WORK ORDER: Which lines belong in your copy? Those from the start of the data through the line with "En savoir plus (361, 2549)", exactly as written, without any pictures.

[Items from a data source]
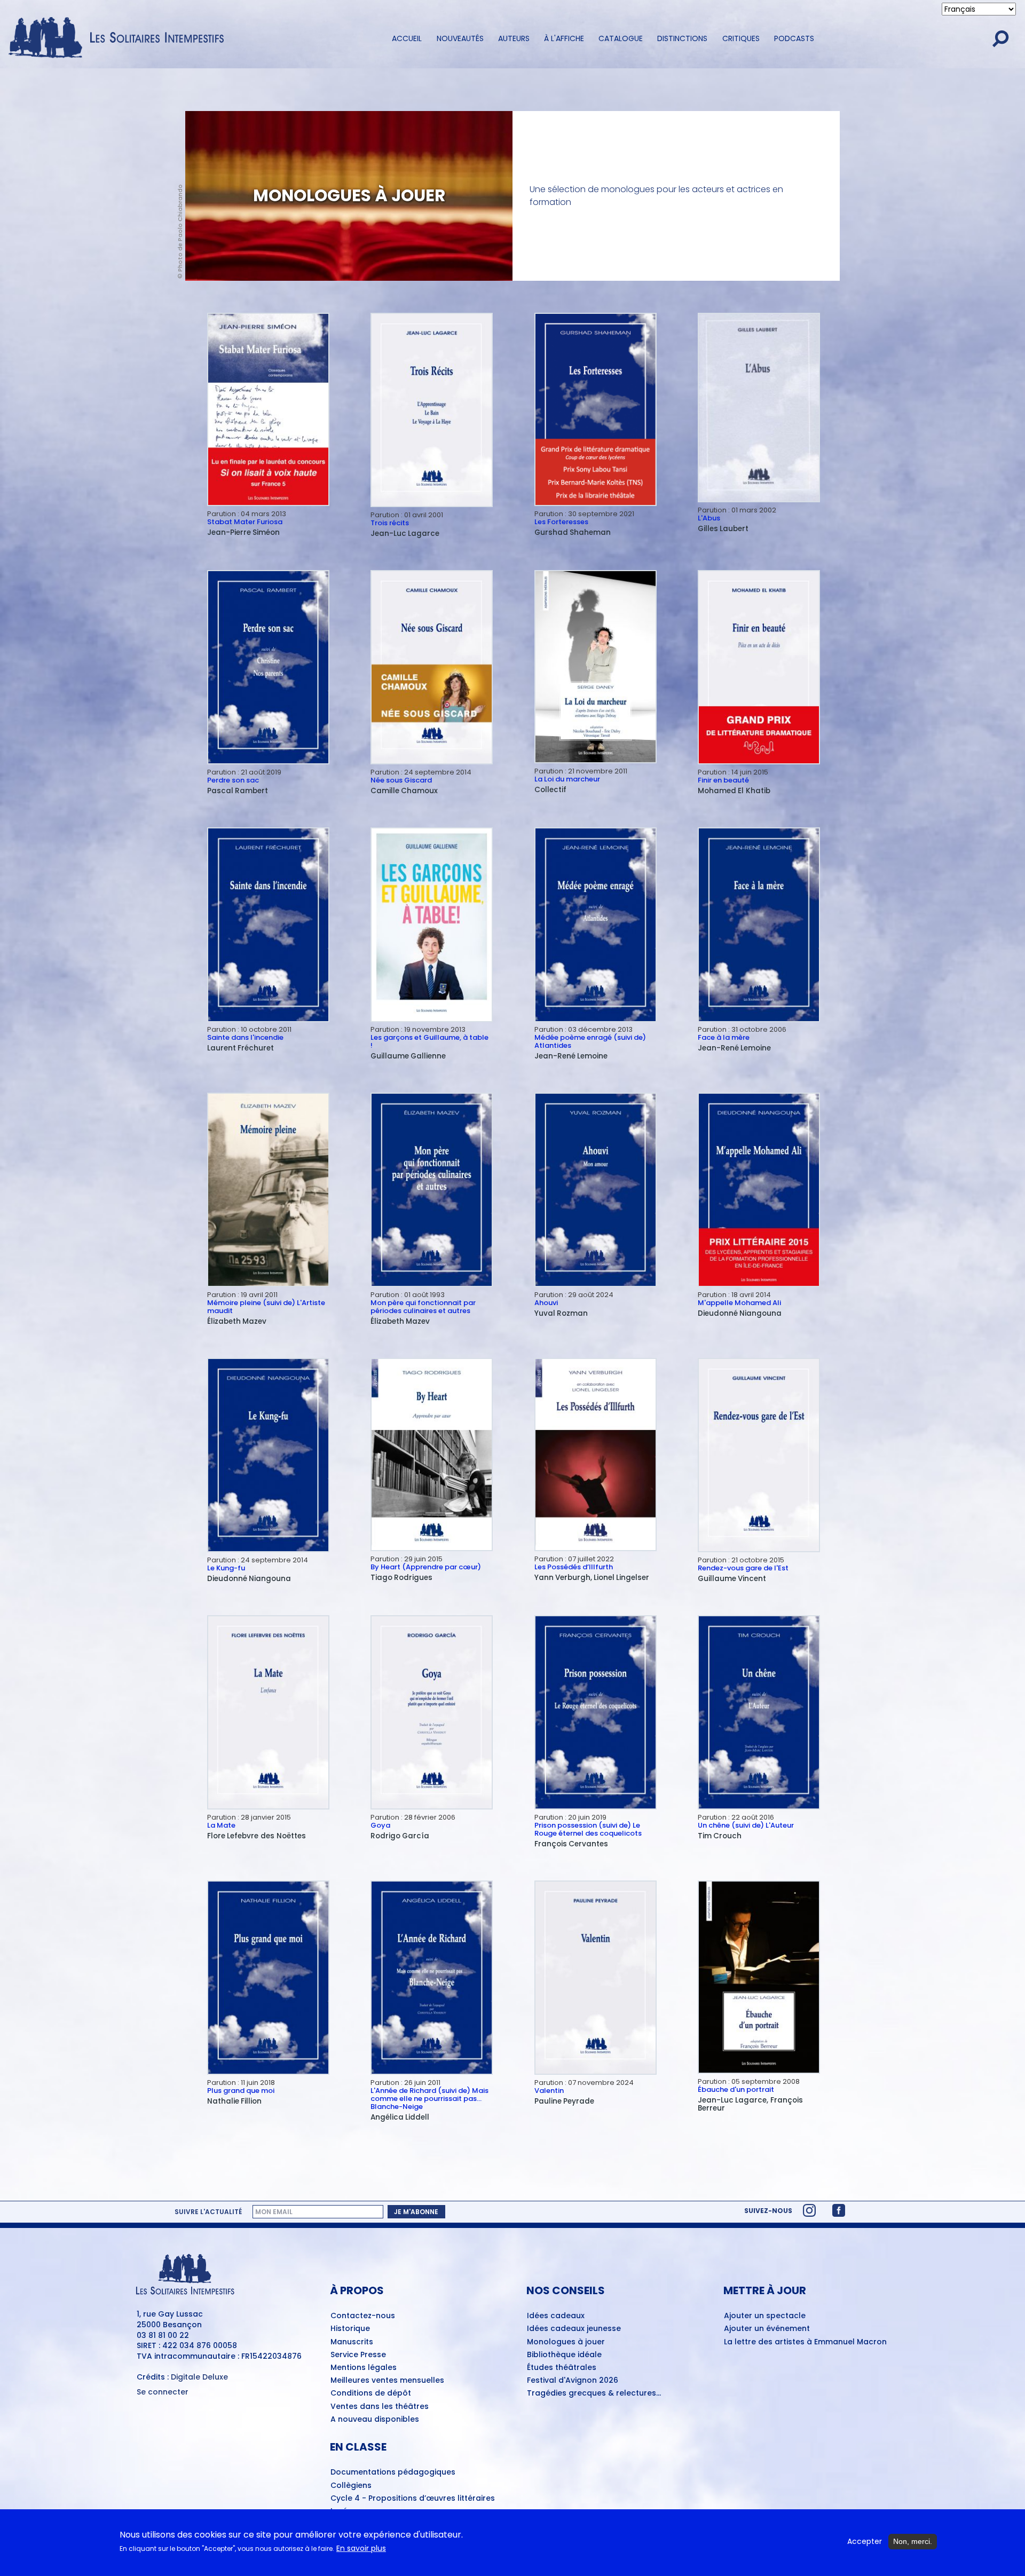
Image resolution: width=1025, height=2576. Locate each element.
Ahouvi (546, 1303)
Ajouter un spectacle (765, 2316)
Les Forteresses (561, 522)
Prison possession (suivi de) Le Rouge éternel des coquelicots (588, 1829)
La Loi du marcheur (567, 779)
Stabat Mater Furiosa (244, 522)
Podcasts (794, 38)
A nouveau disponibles (374, 2419)
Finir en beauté (723, 780)
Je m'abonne (416, 2211)
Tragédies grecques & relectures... (594, 2393)
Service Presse (358, 2355)
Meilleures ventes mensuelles (387, 2380)
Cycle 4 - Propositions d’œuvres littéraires (412, 2498)
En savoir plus (361, 2549)
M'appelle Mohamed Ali (739, 1303)
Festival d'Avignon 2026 (572, 2380)
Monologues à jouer (566, 2342)
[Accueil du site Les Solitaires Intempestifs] (120, 38)
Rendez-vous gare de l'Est (743, 1568)
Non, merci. (912, 2541)
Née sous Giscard (401, 780)
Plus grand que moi (240, 2090)
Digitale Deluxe (199, 2377)
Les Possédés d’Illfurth (573, 1567)
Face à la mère (724, 1037)
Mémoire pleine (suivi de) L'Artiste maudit (266, 1307)
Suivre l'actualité (208, 2212)
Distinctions (682, 38)
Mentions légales (363, 2368)
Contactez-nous (362, 2316)
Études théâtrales (561, 2368)
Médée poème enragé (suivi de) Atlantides (590, 1041)
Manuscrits (351, 2342)
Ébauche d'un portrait (736, 2089)
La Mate (221, 1825)
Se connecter (162, 2392)
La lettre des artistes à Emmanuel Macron (805, 2342)
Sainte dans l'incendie (245, 1037)
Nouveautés (460, 38)
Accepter (864, 2542)
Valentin (549, 2090)
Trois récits (389, 523)
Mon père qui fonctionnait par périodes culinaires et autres (423, 1307)
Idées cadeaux (556, 2316)
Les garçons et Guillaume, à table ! (429, 1041)
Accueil (407, 38)
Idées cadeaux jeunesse (574, 2329)
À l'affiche (564, 38)
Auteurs (514, 38)
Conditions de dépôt (370, 2393)
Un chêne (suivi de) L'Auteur (746, 1825)
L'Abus (709, 518)
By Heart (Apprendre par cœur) (425, 1567)
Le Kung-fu (226, 1568)
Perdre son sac (233, 780)
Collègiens (351, 2486)
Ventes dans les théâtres (379, 2407)
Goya (380, 1825)
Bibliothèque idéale (564, 2355)
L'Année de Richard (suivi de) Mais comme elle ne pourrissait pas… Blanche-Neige (429, 2098)
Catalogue (620, 38)
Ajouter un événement (767, 2329)
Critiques (741, 38)
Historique (350, 2329)
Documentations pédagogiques (392, 2472)
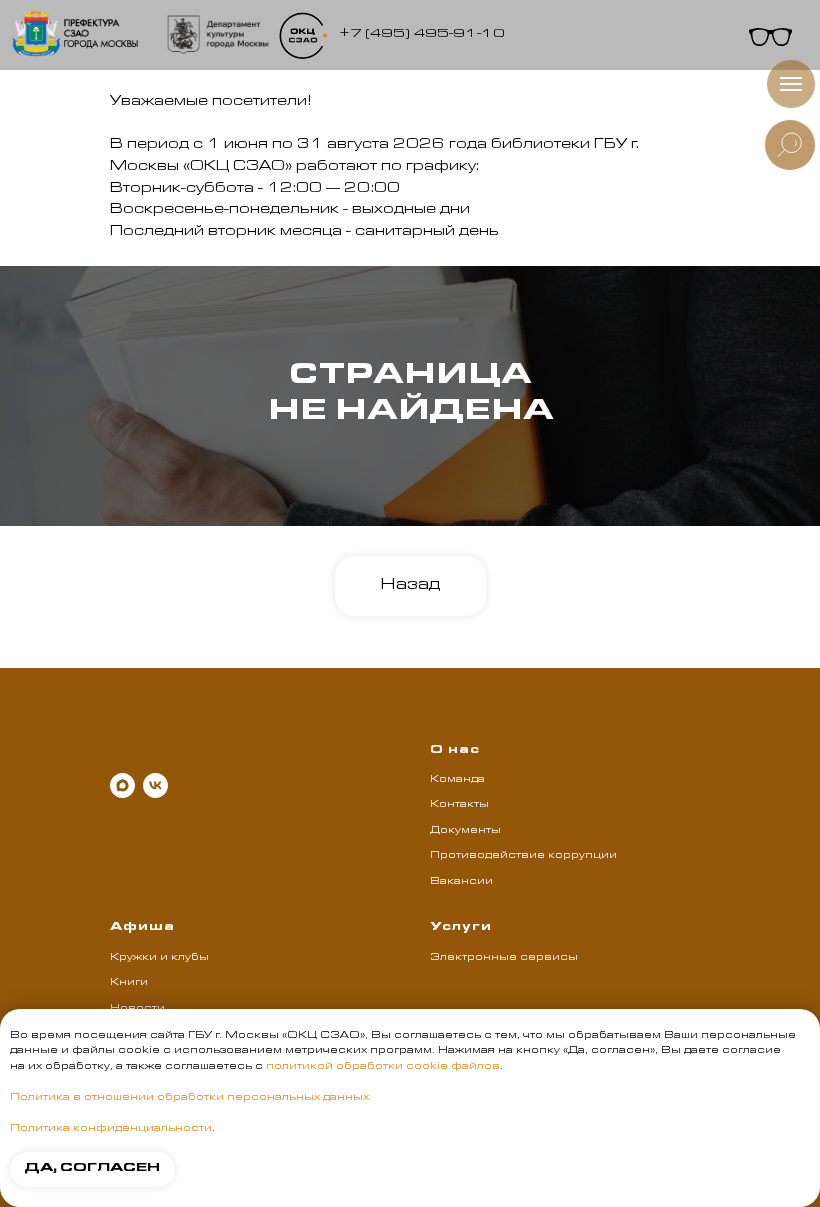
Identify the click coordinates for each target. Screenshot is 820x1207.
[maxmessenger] (122, 785)
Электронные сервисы (504, 958)
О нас (455, 751)
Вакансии (461, 882)
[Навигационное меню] (791, 84)
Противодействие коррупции (523, 856)
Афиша (142, 928)
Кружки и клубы (159, 958)
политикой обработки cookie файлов (383, 1067)
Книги (129, 983)
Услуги (461, 928)
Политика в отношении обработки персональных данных (189, 1098)
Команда (457, 780)
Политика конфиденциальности (111, 1129)
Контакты (459, 805)
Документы (465, 831)
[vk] (155, 785)
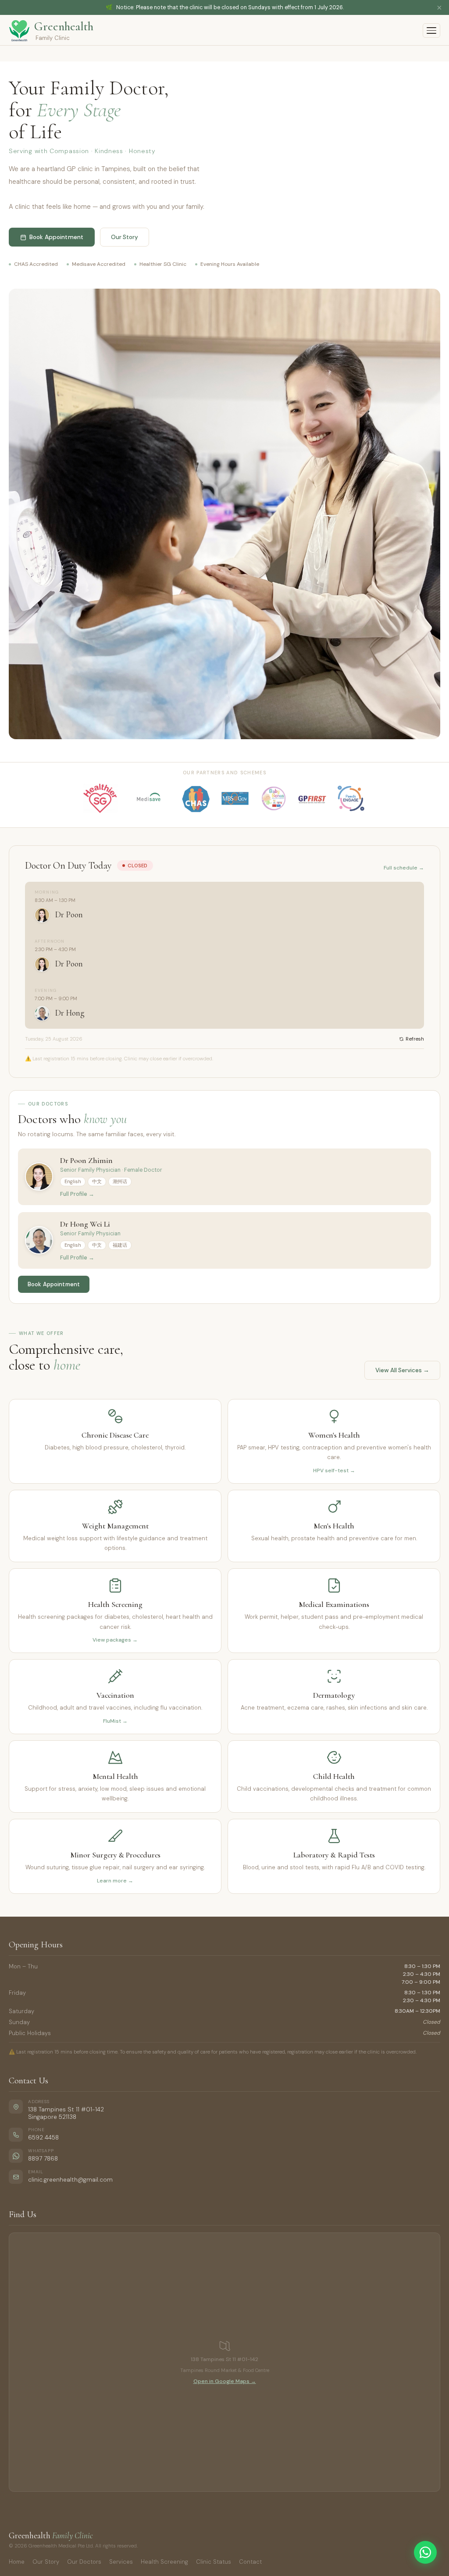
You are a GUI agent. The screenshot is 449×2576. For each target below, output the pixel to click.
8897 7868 (43, 2158)
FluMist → (115, 1720)
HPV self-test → (334, 1470)
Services (121, 2561)
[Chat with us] (425, 2552)
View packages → (115, 1639)
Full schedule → (404, 867)
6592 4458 (43, 2137)
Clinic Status (213, 2561)
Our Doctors (84, 2561)
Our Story (45, 2561)
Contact (250, 2561)
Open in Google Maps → (224, 2381)
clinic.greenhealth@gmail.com (70, 2179)
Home (17, 2561)
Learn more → (115, 1880)
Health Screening (164, 2561)
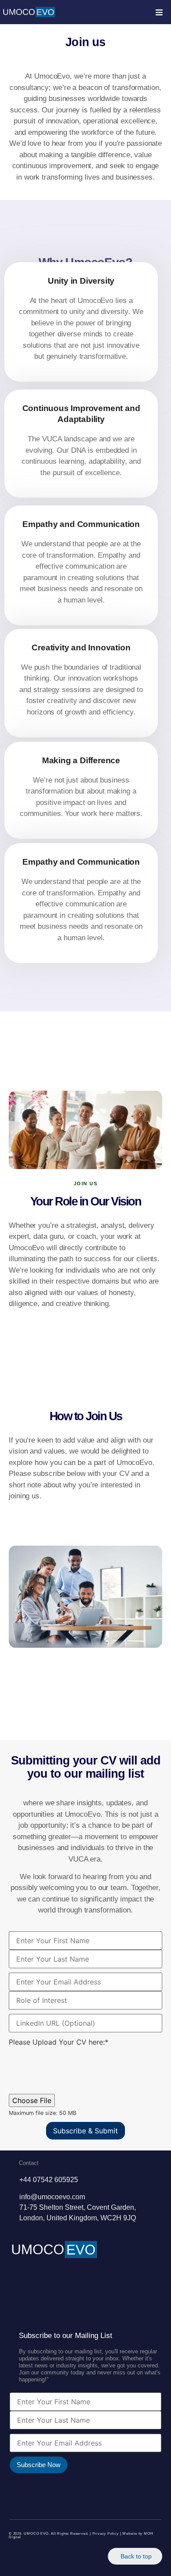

RESULT FOR THIS TASK:
Image resolution: width=1025, height=2576. Locate each element.
Ahouvi (546, 1303)
Ajouter un spectacle (765, 2316)
Les Forteresses (561, 522)
Prison possession (suivi de) Le Rouge éternel des coquelicots (588, 1829)
La Loi du marcheur (567, 779)
Stabat Mater Furiosa (244, 522)
Podcasts (794, 38)
A nouveau disponibles (374, 2419)
Finir en beauté (723, 780)
Je m'abonne (416, 2211)
Tragédies grecques & relectures... (594, 2393)
Service Presse (358, 2355)
Meilleures ventes mensuelles (387, 2380)
Cycle 4 - Propositions d’œuvres littéraires (412, 2498)
En savoir plus (361, 2549)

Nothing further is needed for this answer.